The introduction of sound to motion pictures ushered in a new era of film production for Hollywood and Catalina Island. The Island continued to be a prime location for many of Hollywood’s best filmmakers. One of the first “talkie” movies filmed on the Island was Condemned starring Ronald Colman in 1929. The following years saw such classic films as Island of Lost Souls (1932), Rain (1932), Treasure Island (1933), Captain Blood (1935), Mutiny on the Bounty (1935), and Captains Courageous (1937) being filmed on the Island. The frequency of filming on the Island during this period introduced several of Hollywood’s screen favorites to the charms of Santa Catalina.
Many famous actors and celebrities were spotted on the Island and off the coast in their palatial yachts. The Hotel St. Catherine ran a weekly column in the local newspaper called “Lobbying at the Hotel St. Catherine.” Each week, Harry Grattan, proprietor of the St. Catherine’s gift shop, would report his celebrity sightings. Charlie Chaplin, Joan Crawford, Clark Gable, Joe Schenck, Betty Grable, Norma Shearer, Irving Thalberg, Richard Arlen and Johnny Weismuller were all frequent visitors.
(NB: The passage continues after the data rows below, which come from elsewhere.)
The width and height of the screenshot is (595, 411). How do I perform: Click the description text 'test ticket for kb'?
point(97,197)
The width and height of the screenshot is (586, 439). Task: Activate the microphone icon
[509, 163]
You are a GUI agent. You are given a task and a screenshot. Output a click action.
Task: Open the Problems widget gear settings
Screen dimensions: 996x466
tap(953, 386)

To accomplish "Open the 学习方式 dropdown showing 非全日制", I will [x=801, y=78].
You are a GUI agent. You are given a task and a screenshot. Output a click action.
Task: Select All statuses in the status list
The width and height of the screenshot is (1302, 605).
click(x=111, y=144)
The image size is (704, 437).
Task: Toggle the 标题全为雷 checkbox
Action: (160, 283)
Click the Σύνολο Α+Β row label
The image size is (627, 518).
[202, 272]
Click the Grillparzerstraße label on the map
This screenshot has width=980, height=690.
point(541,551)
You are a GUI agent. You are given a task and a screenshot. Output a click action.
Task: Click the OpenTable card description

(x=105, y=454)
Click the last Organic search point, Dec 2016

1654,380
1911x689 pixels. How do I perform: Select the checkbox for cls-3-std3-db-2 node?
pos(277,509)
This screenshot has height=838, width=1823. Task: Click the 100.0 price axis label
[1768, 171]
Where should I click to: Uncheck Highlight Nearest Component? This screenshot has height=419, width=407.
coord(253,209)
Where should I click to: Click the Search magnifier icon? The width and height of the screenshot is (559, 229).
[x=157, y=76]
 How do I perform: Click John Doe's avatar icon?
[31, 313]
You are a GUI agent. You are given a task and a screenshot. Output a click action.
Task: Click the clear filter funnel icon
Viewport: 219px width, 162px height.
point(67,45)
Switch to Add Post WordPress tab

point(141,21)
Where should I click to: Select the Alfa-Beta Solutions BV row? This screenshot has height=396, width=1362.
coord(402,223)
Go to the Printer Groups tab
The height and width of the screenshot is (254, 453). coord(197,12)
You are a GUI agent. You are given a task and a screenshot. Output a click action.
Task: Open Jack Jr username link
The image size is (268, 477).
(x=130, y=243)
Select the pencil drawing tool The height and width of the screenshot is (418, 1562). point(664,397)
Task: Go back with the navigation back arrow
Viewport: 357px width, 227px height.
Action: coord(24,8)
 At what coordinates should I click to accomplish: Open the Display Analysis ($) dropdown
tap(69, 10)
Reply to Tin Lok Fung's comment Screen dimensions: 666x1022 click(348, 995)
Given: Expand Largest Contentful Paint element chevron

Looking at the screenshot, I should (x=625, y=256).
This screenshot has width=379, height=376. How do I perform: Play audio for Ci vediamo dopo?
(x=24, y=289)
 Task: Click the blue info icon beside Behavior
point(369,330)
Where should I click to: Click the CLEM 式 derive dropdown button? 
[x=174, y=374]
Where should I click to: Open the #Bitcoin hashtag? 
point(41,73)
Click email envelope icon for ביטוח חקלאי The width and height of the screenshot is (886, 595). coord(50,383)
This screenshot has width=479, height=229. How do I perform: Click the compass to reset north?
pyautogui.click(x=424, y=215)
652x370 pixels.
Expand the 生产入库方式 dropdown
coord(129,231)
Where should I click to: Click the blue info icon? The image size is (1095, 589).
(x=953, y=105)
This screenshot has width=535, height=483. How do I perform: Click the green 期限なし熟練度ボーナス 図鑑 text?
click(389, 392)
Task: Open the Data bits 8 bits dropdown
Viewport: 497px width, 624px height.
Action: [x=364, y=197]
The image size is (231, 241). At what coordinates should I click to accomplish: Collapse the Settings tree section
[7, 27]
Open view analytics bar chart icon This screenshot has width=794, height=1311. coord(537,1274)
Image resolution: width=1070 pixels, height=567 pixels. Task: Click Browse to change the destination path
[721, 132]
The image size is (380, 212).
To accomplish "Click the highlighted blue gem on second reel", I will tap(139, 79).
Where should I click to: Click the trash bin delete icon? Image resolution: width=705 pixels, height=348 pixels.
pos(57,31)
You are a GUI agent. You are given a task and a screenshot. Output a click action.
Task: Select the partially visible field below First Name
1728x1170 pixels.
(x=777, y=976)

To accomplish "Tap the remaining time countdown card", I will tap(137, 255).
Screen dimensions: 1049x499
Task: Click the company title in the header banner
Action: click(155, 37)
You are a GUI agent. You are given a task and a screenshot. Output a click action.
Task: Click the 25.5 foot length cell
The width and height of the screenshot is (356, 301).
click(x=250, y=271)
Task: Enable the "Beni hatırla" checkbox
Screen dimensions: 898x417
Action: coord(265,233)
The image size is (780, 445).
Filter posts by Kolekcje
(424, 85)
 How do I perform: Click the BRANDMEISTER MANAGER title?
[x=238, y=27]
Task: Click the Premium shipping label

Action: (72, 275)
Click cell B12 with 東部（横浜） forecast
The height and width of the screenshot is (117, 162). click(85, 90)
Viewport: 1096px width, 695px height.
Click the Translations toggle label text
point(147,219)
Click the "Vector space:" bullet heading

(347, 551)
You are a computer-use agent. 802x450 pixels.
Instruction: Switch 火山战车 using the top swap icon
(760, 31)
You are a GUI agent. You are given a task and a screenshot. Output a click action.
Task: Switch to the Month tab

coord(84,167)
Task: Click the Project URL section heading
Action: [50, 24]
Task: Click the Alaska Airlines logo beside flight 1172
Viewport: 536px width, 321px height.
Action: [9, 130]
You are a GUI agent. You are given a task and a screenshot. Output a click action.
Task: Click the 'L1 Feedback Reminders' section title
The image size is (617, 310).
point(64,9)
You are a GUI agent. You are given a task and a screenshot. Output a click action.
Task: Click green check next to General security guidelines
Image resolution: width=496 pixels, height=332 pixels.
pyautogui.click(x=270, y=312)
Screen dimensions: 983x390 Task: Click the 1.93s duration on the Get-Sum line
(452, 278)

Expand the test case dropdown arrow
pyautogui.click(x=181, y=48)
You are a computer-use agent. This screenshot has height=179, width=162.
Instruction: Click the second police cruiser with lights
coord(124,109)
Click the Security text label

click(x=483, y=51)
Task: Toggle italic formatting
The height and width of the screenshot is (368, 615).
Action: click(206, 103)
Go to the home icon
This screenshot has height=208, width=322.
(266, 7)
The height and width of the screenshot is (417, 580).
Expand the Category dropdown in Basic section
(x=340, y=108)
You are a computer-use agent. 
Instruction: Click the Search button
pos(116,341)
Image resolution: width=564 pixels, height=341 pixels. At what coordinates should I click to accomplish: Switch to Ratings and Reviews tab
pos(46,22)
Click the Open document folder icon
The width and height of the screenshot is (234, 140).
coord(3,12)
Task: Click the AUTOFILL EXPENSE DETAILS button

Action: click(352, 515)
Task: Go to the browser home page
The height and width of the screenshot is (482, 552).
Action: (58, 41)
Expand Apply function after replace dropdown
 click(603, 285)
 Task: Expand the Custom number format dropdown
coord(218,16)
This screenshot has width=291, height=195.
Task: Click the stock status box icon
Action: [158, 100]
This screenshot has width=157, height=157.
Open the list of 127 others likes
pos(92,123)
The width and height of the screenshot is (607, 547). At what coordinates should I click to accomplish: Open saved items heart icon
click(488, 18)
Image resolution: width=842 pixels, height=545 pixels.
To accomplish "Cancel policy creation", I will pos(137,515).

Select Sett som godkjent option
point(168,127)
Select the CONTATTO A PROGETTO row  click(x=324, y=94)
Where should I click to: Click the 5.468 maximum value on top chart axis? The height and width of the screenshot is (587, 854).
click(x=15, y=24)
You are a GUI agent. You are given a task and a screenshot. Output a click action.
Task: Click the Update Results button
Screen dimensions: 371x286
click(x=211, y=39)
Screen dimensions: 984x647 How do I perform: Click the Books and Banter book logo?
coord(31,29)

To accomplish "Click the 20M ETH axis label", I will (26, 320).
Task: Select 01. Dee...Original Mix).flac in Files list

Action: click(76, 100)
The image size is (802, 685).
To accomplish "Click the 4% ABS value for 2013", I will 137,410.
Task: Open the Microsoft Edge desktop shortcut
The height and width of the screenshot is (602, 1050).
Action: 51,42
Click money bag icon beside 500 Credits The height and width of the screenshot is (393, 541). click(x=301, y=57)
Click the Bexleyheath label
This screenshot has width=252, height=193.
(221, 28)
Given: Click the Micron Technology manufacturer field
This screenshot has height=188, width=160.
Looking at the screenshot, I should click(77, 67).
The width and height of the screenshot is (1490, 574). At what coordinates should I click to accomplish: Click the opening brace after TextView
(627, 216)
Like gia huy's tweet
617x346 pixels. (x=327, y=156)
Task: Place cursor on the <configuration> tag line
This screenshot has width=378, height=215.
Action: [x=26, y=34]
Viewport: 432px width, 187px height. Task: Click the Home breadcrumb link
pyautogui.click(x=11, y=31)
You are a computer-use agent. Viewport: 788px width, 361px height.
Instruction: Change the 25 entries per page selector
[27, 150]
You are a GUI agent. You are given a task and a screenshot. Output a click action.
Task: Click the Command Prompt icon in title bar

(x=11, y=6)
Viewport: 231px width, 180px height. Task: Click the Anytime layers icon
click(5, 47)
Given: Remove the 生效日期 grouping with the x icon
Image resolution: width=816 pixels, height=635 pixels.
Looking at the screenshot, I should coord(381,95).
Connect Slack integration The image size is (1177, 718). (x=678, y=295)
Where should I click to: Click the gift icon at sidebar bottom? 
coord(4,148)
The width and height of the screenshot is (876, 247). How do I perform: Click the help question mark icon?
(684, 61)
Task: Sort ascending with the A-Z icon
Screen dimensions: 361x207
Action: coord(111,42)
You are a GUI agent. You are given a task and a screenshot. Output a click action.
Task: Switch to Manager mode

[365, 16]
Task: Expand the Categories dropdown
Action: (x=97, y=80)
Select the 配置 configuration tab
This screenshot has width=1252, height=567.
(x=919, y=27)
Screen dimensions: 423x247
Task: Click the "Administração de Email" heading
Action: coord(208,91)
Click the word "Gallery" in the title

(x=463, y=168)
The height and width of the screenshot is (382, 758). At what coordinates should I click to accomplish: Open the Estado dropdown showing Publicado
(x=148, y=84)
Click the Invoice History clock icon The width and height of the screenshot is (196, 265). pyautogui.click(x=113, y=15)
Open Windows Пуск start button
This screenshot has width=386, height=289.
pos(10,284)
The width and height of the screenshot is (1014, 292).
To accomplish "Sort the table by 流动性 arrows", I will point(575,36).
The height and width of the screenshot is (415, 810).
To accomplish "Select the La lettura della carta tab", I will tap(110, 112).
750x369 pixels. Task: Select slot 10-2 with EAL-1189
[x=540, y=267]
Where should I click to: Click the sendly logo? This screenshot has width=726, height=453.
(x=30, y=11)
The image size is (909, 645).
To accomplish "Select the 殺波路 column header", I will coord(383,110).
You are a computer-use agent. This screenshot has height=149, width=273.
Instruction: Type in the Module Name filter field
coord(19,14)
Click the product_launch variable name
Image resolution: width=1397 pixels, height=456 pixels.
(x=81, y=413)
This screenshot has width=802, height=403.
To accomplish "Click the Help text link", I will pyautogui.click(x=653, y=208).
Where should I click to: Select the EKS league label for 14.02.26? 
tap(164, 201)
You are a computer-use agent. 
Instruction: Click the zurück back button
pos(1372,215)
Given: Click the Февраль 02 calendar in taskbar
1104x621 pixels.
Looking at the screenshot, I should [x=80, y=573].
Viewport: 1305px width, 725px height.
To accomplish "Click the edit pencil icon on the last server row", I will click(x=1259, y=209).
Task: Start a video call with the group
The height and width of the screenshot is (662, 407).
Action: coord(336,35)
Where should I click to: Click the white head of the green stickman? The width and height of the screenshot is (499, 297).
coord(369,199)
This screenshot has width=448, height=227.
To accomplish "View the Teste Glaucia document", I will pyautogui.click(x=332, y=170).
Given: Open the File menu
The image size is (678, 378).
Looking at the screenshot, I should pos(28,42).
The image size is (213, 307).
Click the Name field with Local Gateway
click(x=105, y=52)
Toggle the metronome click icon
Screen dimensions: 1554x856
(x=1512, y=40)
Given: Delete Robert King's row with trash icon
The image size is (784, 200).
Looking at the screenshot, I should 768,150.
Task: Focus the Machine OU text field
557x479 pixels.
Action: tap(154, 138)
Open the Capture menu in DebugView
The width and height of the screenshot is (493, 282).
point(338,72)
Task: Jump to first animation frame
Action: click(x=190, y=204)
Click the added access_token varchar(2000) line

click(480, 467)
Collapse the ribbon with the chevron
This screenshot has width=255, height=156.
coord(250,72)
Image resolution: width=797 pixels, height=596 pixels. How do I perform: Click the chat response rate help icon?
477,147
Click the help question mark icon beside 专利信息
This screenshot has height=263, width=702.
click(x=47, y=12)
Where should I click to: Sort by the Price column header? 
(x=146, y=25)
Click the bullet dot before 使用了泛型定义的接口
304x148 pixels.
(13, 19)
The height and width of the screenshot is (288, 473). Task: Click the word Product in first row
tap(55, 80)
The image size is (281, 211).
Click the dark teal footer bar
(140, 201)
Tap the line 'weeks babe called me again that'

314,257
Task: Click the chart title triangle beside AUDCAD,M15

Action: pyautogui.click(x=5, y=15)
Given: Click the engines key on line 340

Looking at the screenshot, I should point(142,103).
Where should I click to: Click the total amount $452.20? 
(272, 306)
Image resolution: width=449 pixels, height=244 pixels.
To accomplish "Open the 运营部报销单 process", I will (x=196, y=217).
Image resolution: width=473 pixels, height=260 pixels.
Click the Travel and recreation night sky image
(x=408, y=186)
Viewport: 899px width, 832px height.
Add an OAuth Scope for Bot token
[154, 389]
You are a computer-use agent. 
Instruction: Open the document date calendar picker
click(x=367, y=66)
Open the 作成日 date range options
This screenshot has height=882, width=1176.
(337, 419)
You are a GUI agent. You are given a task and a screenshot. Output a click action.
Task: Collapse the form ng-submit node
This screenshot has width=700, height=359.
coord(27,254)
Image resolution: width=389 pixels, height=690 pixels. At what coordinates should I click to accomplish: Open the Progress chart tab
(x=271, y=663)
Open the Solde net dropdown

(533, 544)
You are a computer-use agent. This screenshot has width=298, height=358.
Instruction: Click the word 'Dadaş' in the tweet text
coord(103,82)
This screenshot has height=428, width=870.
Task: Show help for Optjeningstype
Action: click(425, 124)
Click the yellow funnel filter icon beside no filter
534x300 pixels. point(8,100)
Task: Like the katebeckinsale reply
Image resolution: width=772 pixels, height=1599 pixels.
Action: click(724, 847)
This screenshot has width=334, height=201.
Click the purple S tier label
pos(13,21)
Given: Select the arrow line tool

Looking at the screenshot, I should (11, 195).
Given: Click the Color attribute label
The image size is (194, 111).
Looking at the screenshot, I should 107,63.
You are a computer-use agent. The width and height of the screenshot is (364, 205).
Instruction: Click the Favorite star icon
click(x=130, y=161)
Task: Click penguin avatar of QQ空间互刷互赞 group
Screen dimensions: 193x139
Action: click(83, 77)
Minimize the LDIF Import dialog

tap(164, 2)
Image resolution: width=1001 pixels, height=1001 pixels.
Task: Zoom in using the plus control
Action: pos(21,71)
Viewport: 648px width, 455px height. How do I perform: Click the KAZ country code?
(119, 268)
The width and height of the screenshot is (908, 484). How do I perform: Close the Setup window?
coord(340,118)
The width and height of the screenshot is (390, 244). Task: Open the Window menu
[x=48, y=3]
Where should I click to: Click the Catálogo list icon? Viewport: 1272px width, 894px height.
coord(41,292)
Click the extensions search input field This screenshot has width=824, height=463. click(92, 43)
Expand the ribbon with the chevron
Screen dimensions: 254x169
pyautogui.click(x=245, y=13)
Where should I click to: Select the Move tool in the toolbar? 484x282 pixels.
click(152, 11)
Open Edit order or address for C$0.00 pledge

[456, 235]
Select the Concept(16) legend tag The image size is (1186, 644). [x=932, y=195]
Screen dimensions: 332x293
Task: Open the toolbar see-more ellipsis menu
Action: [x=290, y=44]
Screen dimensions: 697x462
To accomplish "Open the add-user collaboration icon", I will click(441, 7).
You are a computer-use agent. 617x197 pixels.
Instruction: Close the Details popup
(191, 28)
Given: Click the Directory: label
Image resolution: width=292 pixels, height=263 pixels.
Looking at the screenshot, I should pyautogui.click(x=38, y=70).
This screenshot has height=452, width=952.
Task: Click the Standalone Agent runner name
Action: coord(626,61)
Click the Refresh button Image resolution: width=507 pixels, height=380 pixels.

Many celebrities and actors worked and played on Catalina during the 1930s. Some developed life-long love affairs with the Island and its surrounding waters. Charlie Chaplin and his wife Paulette Goddard were frequent visitors and loved angling for marlin and tuna around the Island. James Cagney and his wife were known to anchor their yacht Marian in Descanso Bay. Cecil B. De Mille, a prominent film director who filmed at least three pictures on the Island was quoted in The Catalina Islander as saying that Catalina is “the only place where I can get away to work amid real inspiration.”
The onset of World War II changed life on the Island and in Hollywood significantly. The Island was closed to tourism and the use of the Island for filming was suspended. After World War II filming picked up again, although as aviation technology flourished in the private sector, it became easier to travel to an exotic locale rather than recreate it on Catalina Island. As a result, the use of the Island for motion picture productions decreased. This was not the end of filming on Catalina, though. The 1950s ushered in the world of television and a host of new producers and directors discovered the Island once again as an exotic, yet convenient location. Since 1950, more than 150 commercials, television programs and music videos have been shot on the Island, as well as countless catalogs and magazine shoots.
Although the film industry’s use of Catalina Island has slowed, it certainly has not stopped. Many memorable productions have been filmed on the Island in the last fifty years, including The Glassbottom Boat (1966), Rosemary’s Baby (1968), Chinatown (1974), Jaws (1974), MacArthur (1977), Waterworld (1995), Multiplicity (1995), Apollo 13 (1995), and Amistad (1997). There are many other movies such as The Hunt for Red October (1990), Suicide Kings (1997) and The Thin Red Line (1998) that were partially filmed off the coast of Catalina as well. As a moviegoer, every once in a while you can catch a glimpse of Catalina on the horizon. Most recently, aerial shots of the Island were featured in Disney’s Pearl Harbor (2001).
Catalina has had a unique relationship with Hollywood’s filmmakers for almost a century. The Island has been immortalized on the silver screen hundreds of times and been transformed into a variety of locales. Today, she awaits the next cast and crew that will add another production to the already long list of memorable movies filmed on her shores.
In honor of Catalina’s roots, two film events occur each year. The Catalina Island Museum hosts the Silent Film Benefit each year in May where they present a silent film accompanied by live music. The four day Catalina Film Festival occurs in September each year.